- _Task goal_: In the forum thread on wheel-walking below, what distance does the opening post report having covered so far?

**** Page ****

Wheel walk question

After about an hour of practicing I have this reflection:

One-foot riding is all about speed and power. It’s masculine. You crank up to speed and lift that foot and pump like mad.

Wheel-walking is all about balance and grace. It’s feminine. You sit up straight and say, “oh, my, I look pretty” and walk carefully away.

This is what’s going to help me learn, reminding myself that wheel-walking is all about balance. I’ve gone a whopping 11 feet and had brief intervals where I felt in control. Now I need to get out of my basement where there is more room.

Any advice? Groves would tell me to put on a tutu.

Re: Wheel walk question

He might also point out that the truth of the assesment depends on your taste in men or women.

Christopher

In a message dated 1/24/02 1:38:06 AM Eastern Standard Time,
forum.member@unicyclist.com writes:

> One-foot riding is all about speed and power. It’s masculine. You crank up
to
> speed and lift that foot and pump like mad.

If you get out in a flat open space, try practicing varying your speed, and
try going really slowly. Your control will improve quickly. You can ride
quite "delicately and gracefully this way, so don’t throw out the tutu!

Also, to borrow Dr. Stone’s word, learn to be ambipedalous. The payoff is
big. Try this exercise. Ride while alternating the feet you remove to an
odd-metered 5 or 7 beat rhythm. Each beat is half a rotation. It goes
something like this:
Off - 2 - 3 - On - 5 - of 2 - 3 - On - 5. (Foot off on one and back on on
4). 7 beats gives you more time to situate your foot back on the pedal. If
7 is still too hard, try 9 or 11 beats. It’s odd metered because you are
switching legs. Hopefully that’s clear. Soon you will be riding down the
street taking either foot off at will without thinking about it.

> Wheel-walking is all about balance and grace. It’s feminine. You sit up
> straight and say, “oh, my, I look pretty” and walk carefully away.
>
> This is what’s going to help me learn, reminding myself that wheel-walking
> is all about balance. I’ve gone a whopping 11 feet and had brief intervals
> where I felt in control. Now I need to get out of my basement where there
is
> more room.

Definitely. My one- legging took a big leap when I got out to an open space
to practice.

harper <forum.member@unicyclist.com> wrote:
have to disagree. Not every one feels the same way about one footing.

**** Dataset records ****

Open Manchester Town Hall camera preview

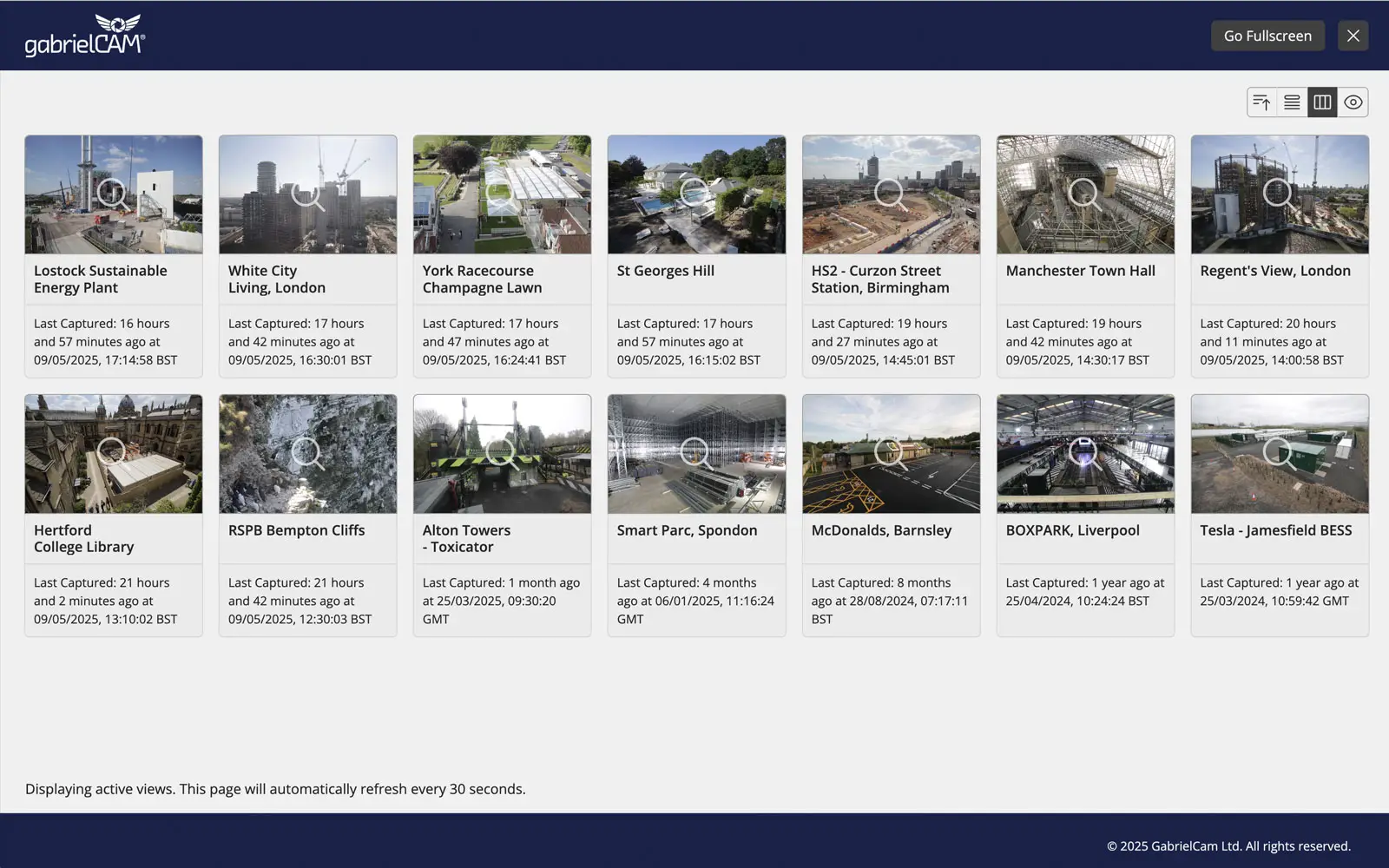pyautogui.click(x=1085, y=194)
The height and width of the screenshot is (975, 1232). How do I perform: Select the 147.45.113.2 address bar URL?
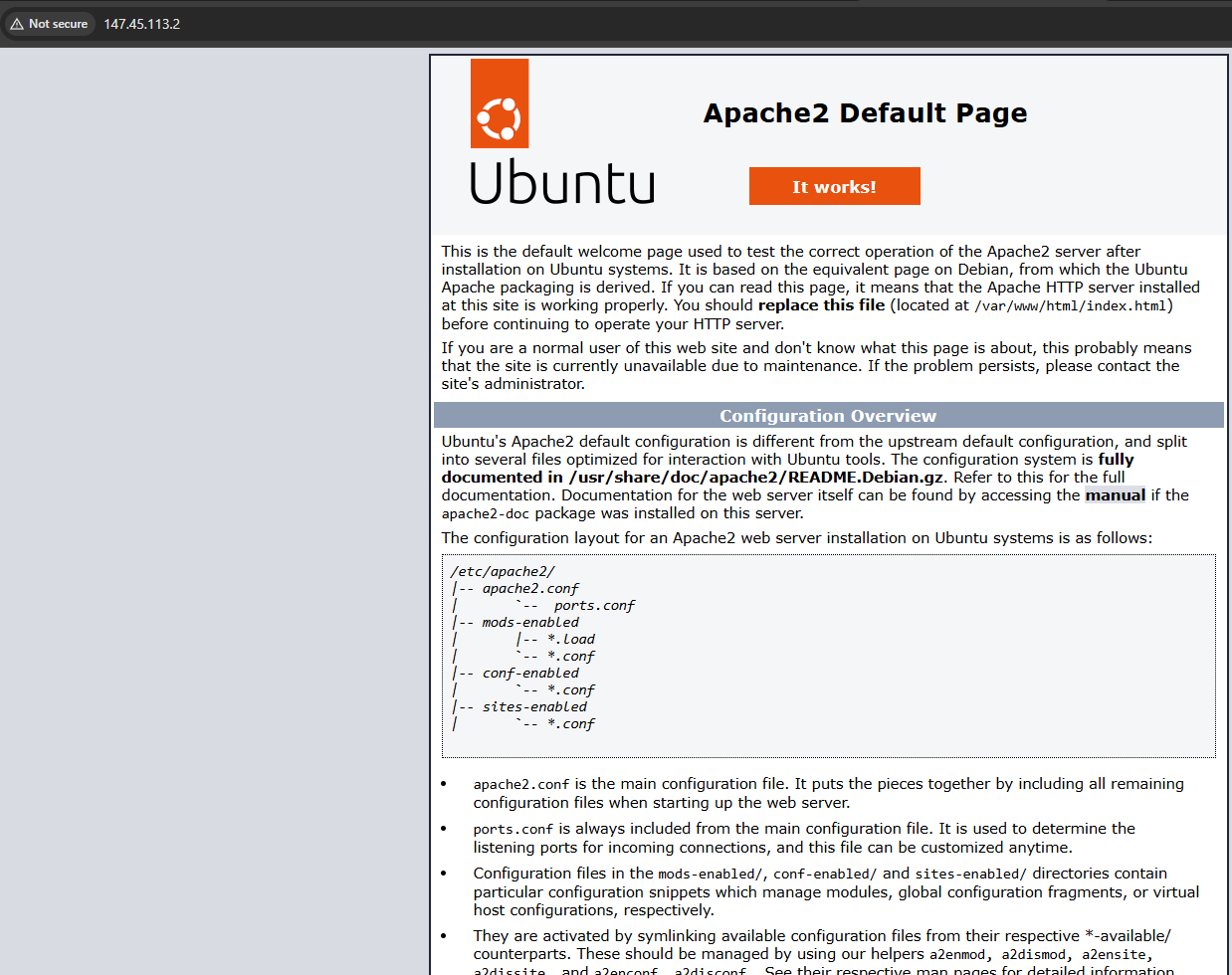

****
**** Dataset records ****

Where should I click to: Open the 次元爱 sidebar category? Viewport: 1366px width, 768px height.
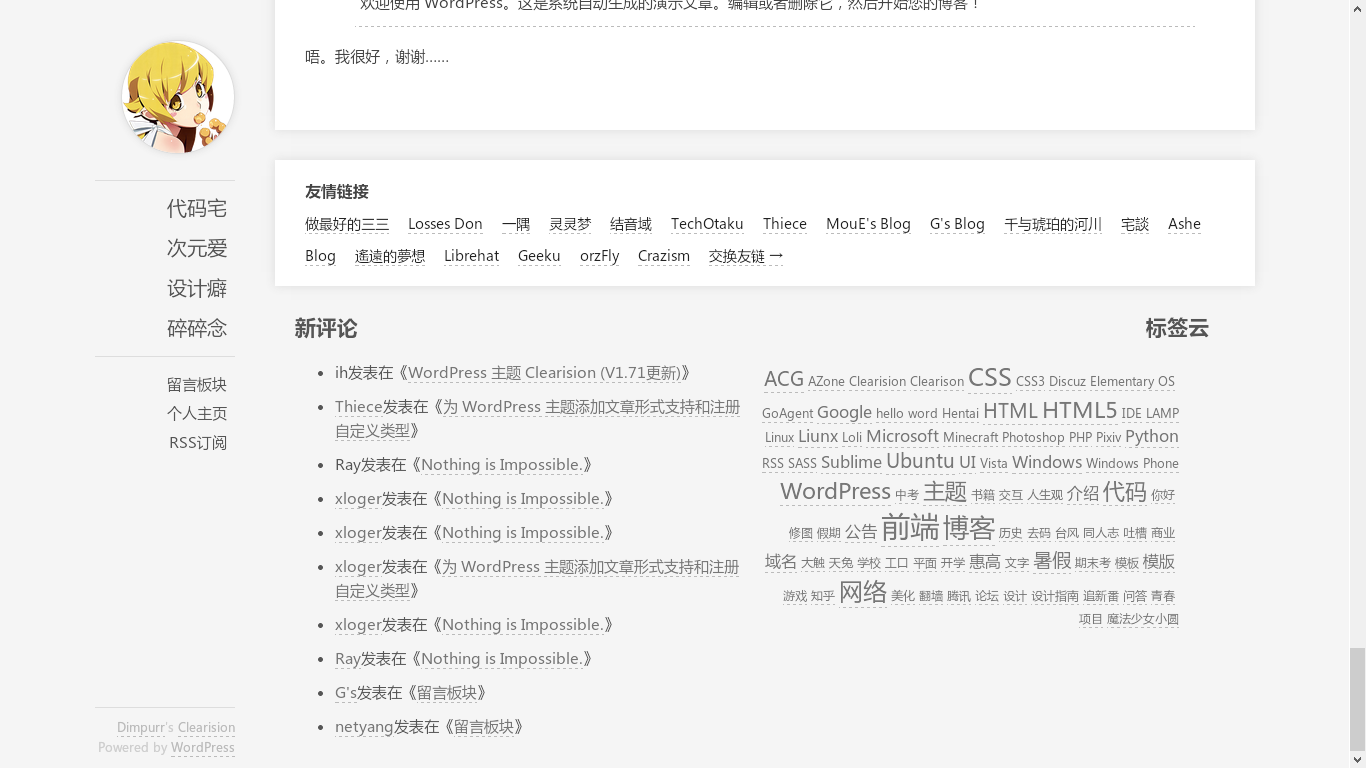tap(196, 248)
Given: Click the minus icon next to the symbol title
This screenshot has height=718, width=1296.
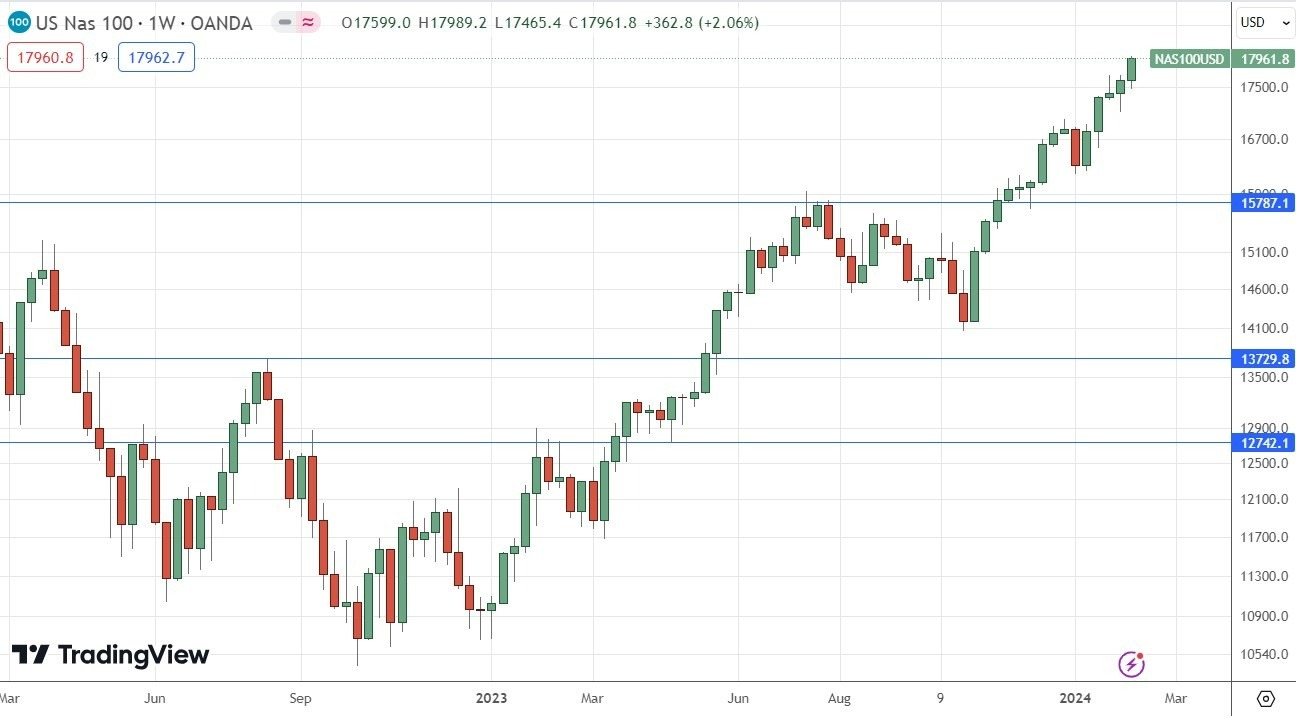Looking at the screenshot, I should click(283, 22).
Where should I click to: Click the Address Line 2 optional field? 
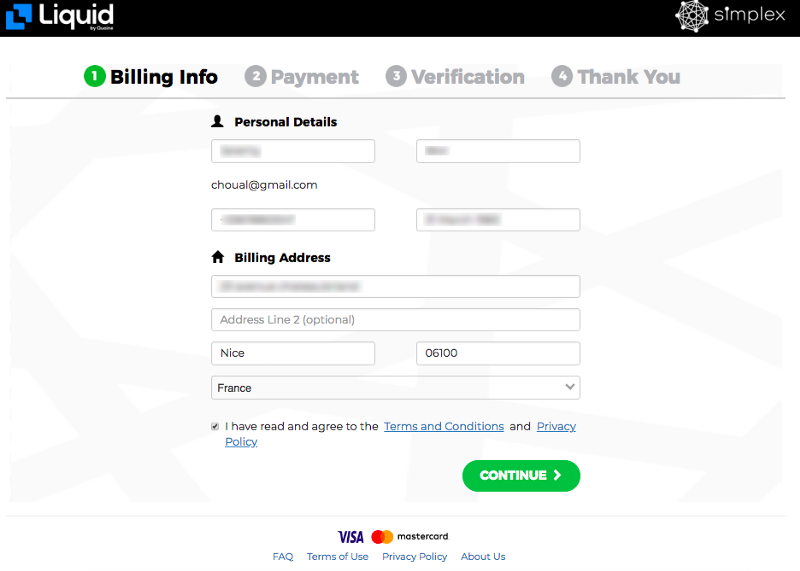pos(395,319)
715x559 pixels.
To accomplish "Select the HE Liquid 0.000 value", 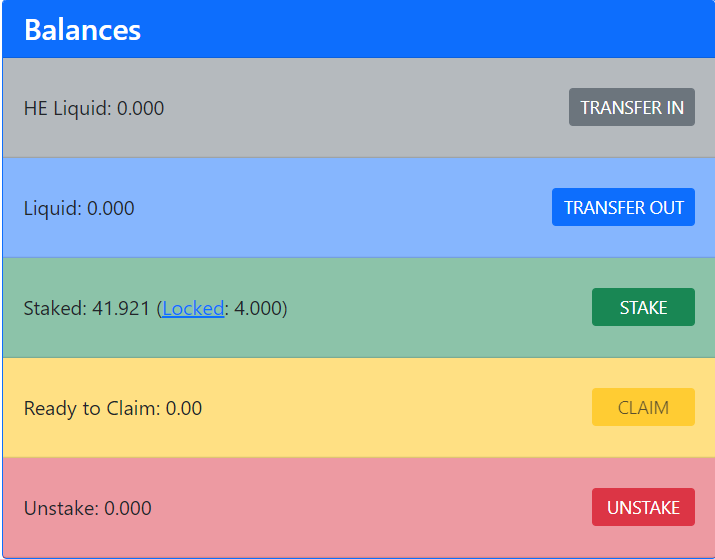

****
**** Dataset records ****

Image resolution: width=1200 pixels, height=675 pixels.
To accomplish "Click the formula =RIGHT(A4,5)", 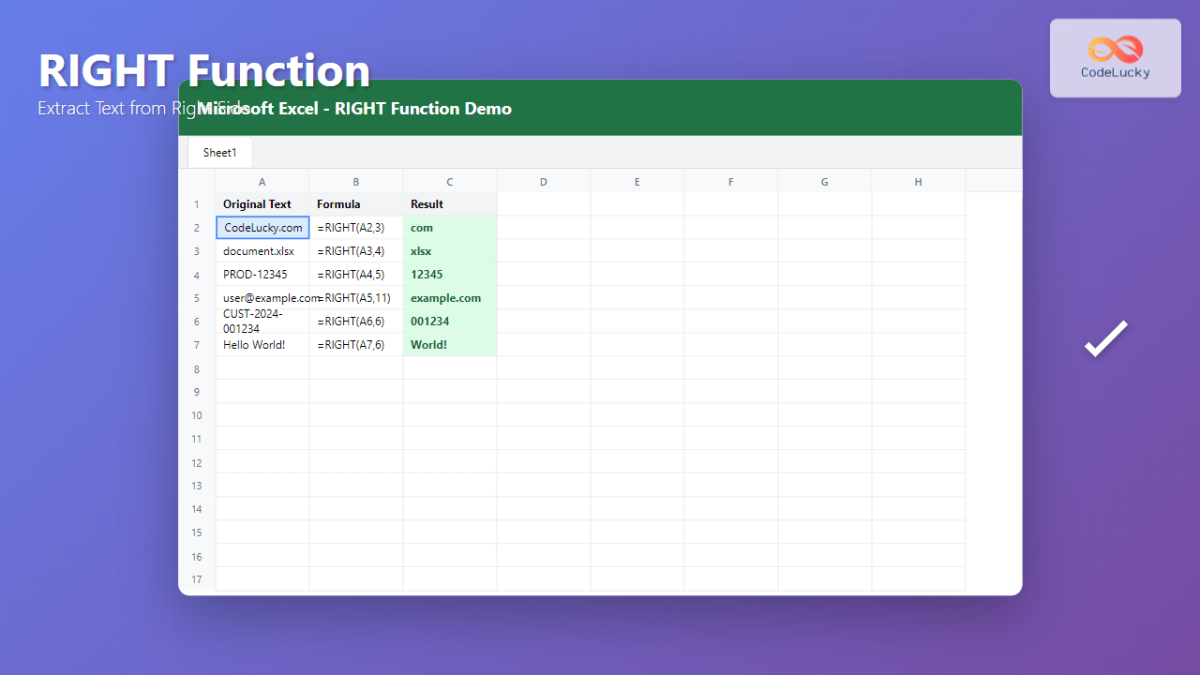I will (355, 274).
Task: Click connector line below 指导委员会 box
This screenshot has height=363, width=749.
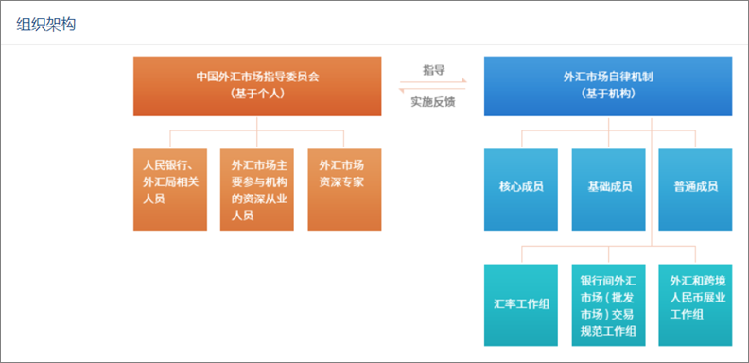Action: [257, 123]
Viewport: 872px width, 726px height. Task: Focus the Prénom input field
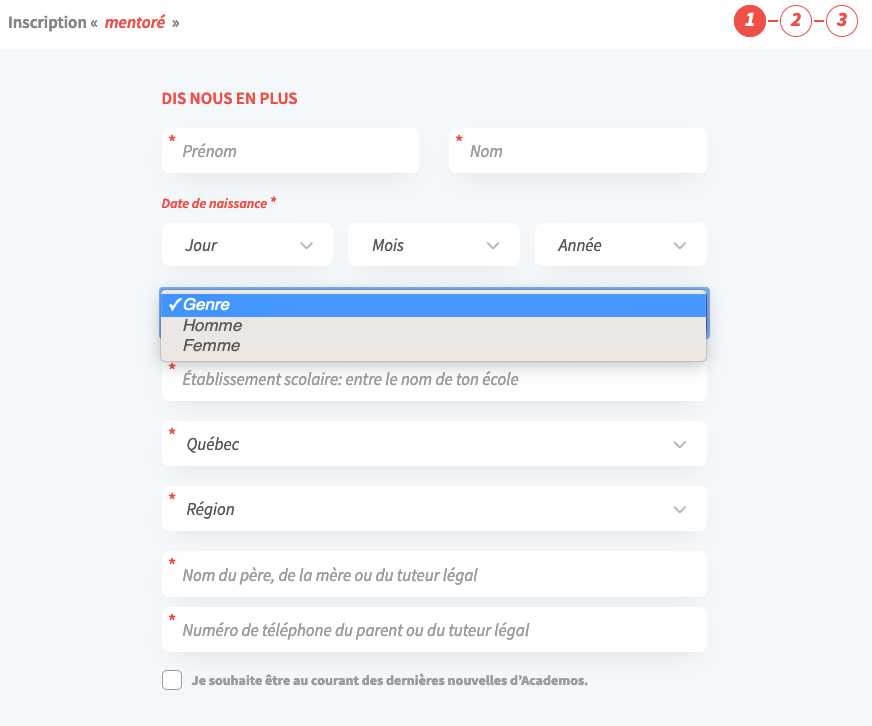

****

- _Solution_: 11 feet.